[[ Dataset extract, beginning ]]
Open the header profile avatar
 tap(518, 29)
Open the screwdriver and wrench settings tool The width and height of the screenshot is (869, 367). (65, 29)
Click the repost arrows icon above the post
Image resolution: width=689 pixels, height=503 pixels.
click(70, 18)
[[ Dataset extract, end ]]
Transcribe every record above exactly as written.

Open the header profile avatar
 tap(518, 29)
Open the screwdriver and wrench settings tool The width and height of the screenshot is (869, 367). (65, 29)
Click the repost arrows icon above the post
Image resolution: width=689 pixels, height=503 pixels.
click(70, 18)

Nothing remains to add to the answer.